O Desenrola 2.0 pode ser um dos fatores que contribuiu para esse resultado, mas não é possível confirmar consequência direta do lançamento do programa para uma maior aprovação do governo.

Vale destacar, contudo, que o governo do presidente Luiz Inácio Lula da Silva (PT) já anunciou R$ 140 bilhões em incentivos durante o ano eleitoral de 2026 — o que representa 1% do Produto Interno Bruto (PIB).

O Desenrola 2.0, juntamente do Fundo de Garantia do Tempo de Serviço (FGTS), representam um estímulo estimado em R$ 16,1 bilhões.

Como funciona o Desenrola 2.0?

O governo federal apresentou as regras atualizadas do Desenrola Brasil, programa voltado à renegociação de dívidas de pessoas físicas. O objetivo é permitir que consumidores regularizem a situação financeira e retomem o acesso ao crédito.

Podem participar brasileiros com renda mensal de até cinco salários mínimos, o equivalente a R$ 8.105 em 2026. O programa contempla dívidas feitas até 31 de janeiro de 2026 e que estejam em atraso entre 90 dias e dois anos.

Entram nessa lista débitos de cartão de crédito, cheque especial e crédito pessoal, além de contratos ligados ao financiamento estudantil.

O programa permite que o consumidor renegocie dívidas com condições mais favoráveis do que as praticadas normalmente. Isso inclui descontos sobre o valor total, juros limitados e possibilidade de parcelamento.

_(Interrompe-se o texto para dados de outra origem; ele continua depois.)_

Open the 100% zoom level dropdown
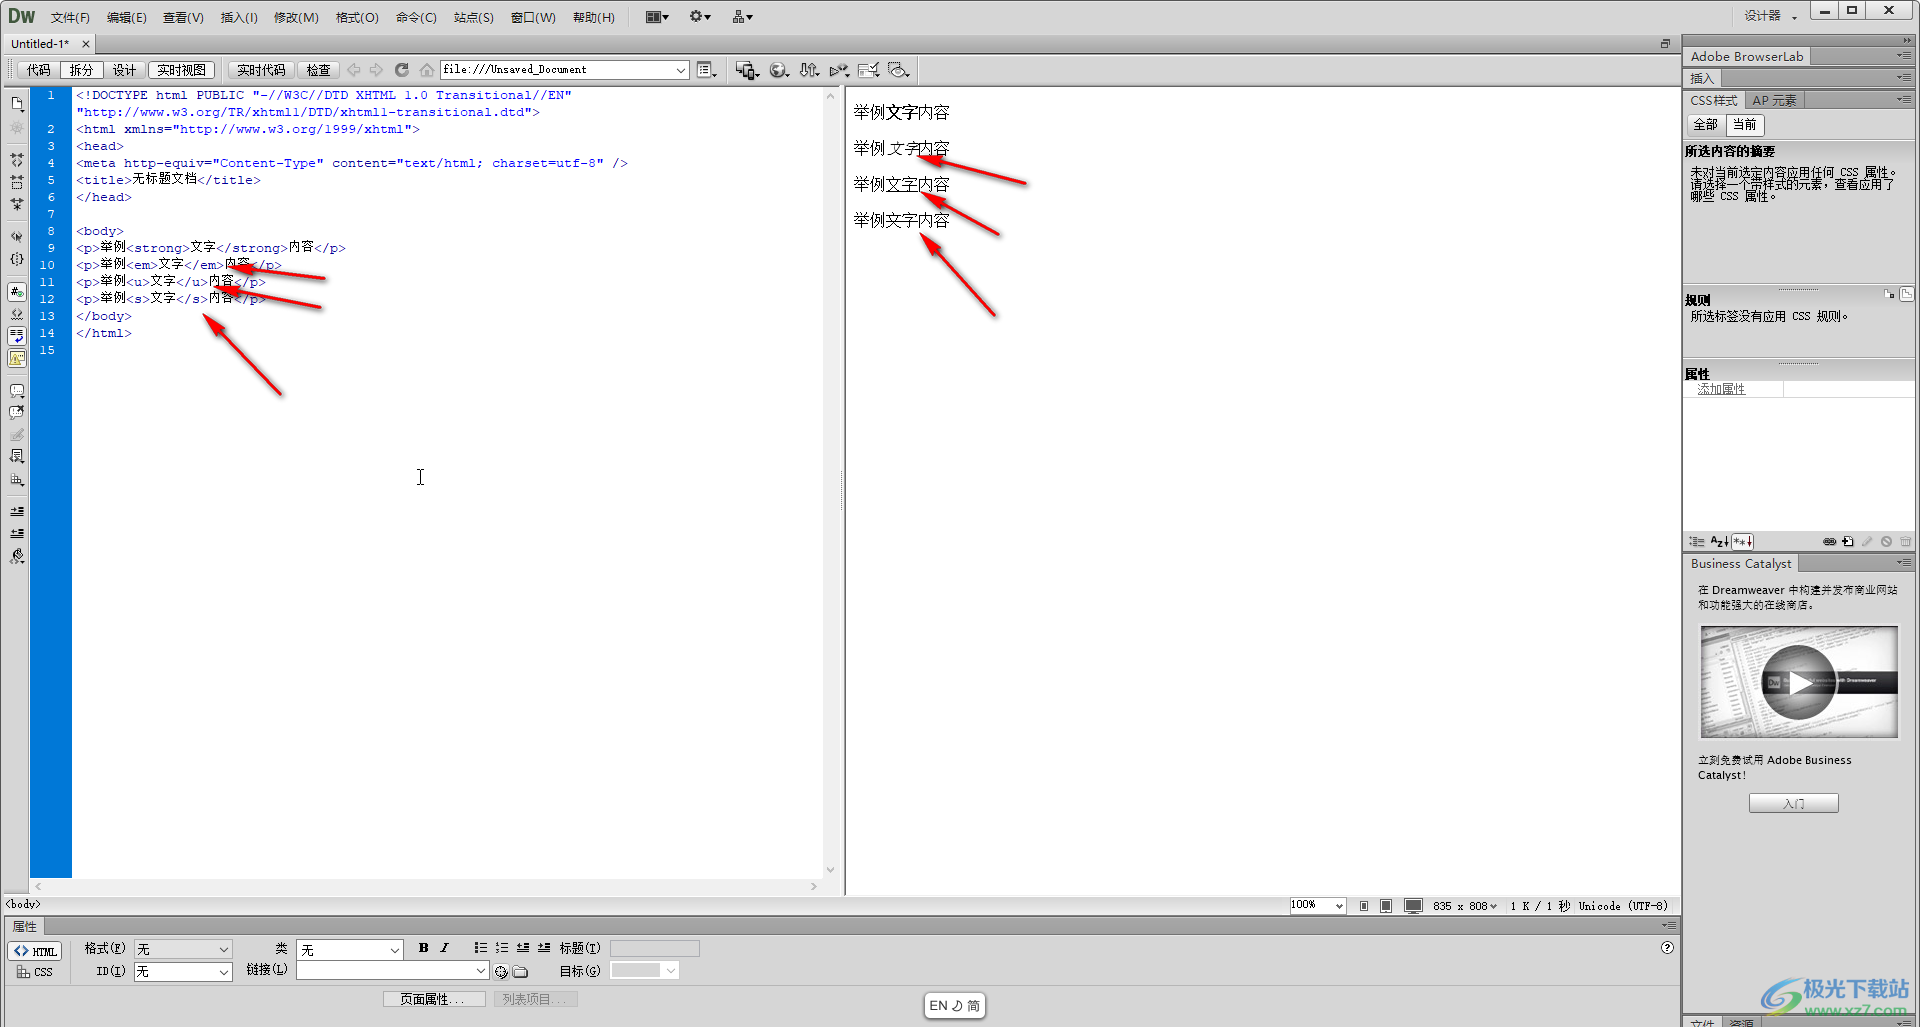This screenshot has width=1920, height=1027. click(x=1317, y=906)
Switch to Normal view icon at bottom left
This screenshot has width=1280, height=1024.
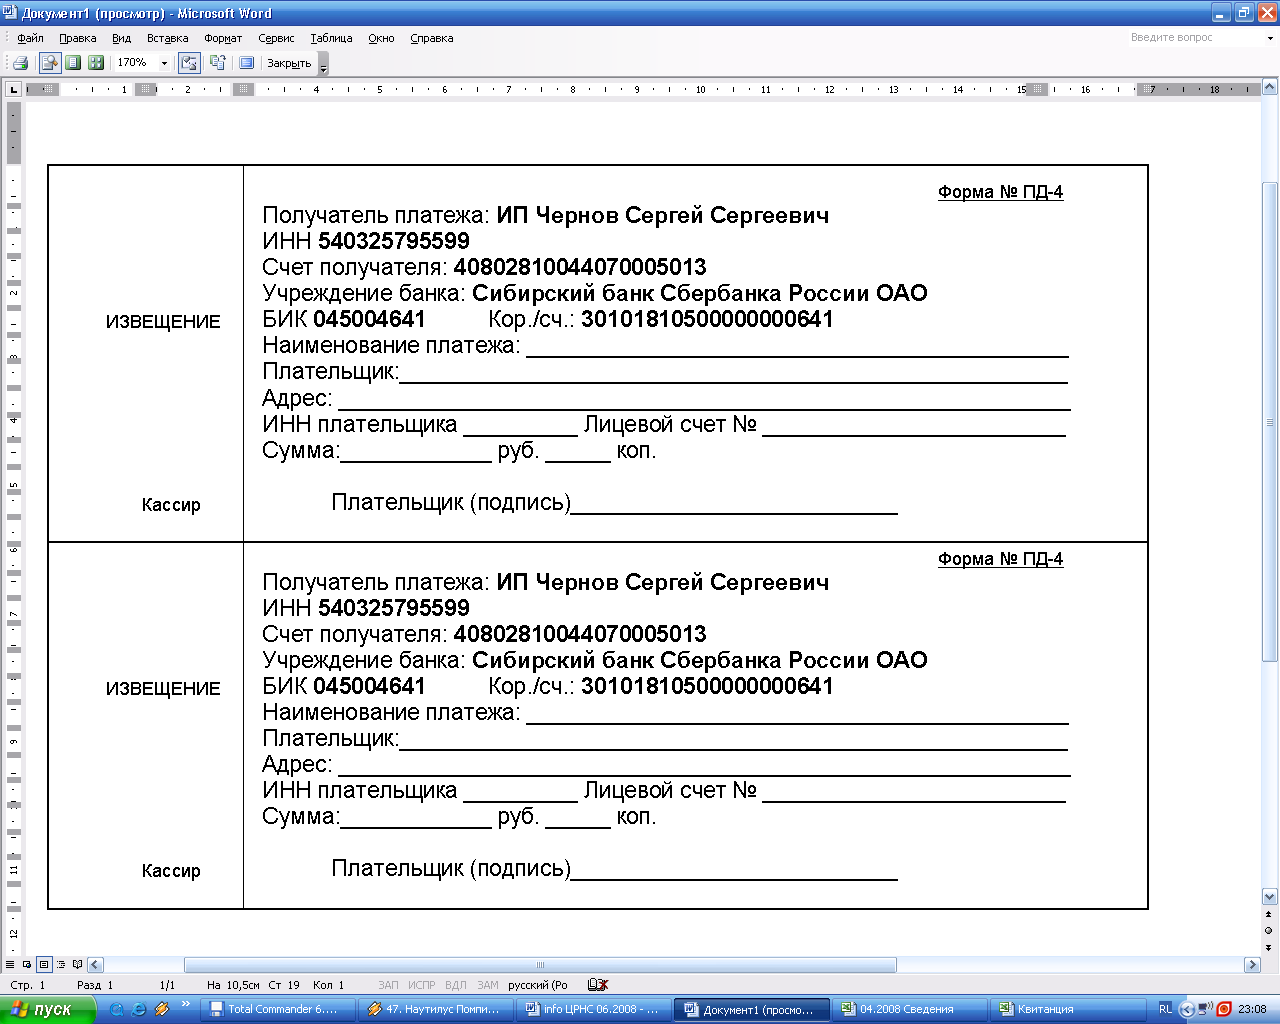(x=10, y=965)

Os descontos começam em cerca de 40% para atrasos mais curtos e podem chegar a até 90% para débitos mais antigos. Em relação ao crédito pessoal, os descontos partem de aproximadamente 30% e chegam a até 80%, dependendo do tempo sem pagamento.

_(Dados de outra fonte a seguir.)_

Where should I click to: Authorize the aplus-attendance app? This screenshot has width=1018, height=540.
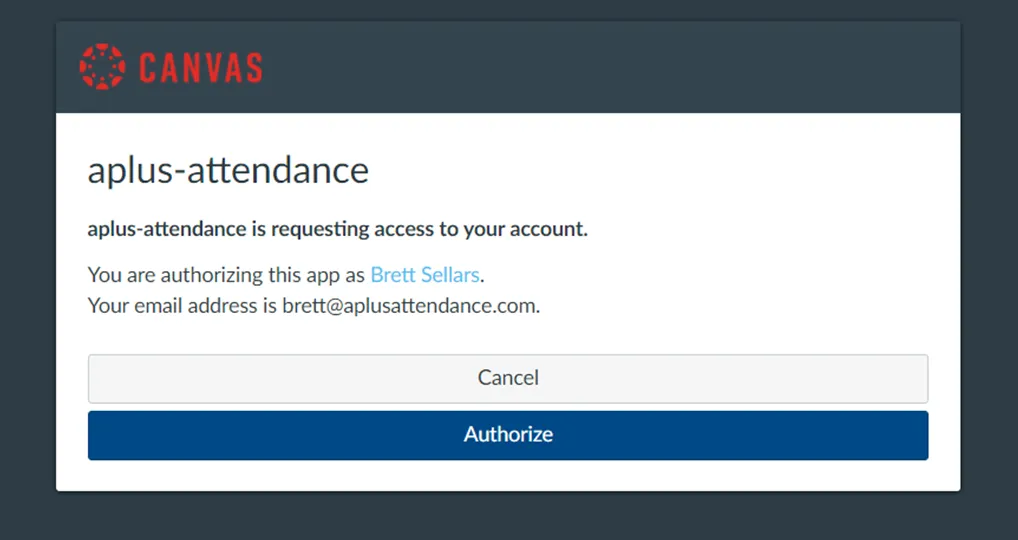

Um dos principais vilões dos endividados no Brasil, os juros, foram limitados a 1,99% ao mês para os débitos elegíveis no programa Desenrola. Esse teto busca reduzir o custo total da dívida renegociada, especialmente quando comparado às taxas elevadas dessas modalidades de crédito.

Vale lembrar que há um limite para o valor renegociado por CPF em cada instituição financeira, o que visa a organização da operação e evita acúmulo excessivo de novos débitos.